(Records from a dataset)
********

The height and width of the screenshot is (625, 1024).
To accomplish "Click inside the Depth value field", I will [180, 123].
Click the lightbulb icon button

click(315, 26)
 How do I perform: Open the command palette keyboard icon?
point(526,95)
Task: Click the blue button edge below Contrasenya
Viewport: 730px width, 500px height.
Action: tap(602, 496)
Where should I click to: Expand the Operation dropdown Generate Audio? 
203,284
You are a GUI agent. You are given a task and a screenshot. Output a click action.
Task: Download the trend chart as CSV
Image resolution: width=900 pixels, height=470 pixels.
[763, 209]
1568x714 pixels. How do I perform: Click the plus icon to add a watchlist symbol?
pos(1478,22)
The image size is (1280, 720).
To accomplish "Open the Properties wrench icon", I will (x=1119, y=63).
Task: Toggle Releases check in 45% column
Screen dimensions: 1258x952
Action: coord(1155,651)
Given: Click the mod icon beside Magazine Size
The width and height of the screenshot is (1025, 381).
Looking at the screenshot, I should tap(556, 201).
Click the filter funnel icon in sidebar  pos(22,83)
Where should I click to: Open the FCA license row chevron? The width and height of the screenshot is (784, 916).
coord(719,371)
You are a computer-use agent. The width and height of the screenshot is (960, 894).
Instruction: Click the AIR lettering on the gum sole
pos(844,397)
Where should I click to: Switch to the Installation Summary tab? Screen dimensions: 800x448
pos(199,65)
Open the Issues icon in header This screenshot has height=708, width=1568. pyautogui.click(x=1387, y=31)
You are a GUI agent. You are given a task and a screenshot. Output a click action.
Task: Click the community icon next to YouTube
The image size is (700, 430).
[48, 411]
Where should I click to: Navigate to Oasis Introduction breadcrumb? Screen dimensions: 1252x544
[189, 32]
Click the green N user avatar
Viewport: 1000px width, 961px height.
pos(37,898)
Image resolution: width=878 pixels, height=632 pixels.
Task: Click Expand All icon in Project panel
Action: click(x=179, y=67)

********

Activity - Those lines of the records that contain the string "will" should be identified and copied.

Solution for this exercise -
To accomplish "Click inside the Depth value field", I will [180, 123].
To accomplish "Open the Properties wrench icon", I will (x=1119, y=63).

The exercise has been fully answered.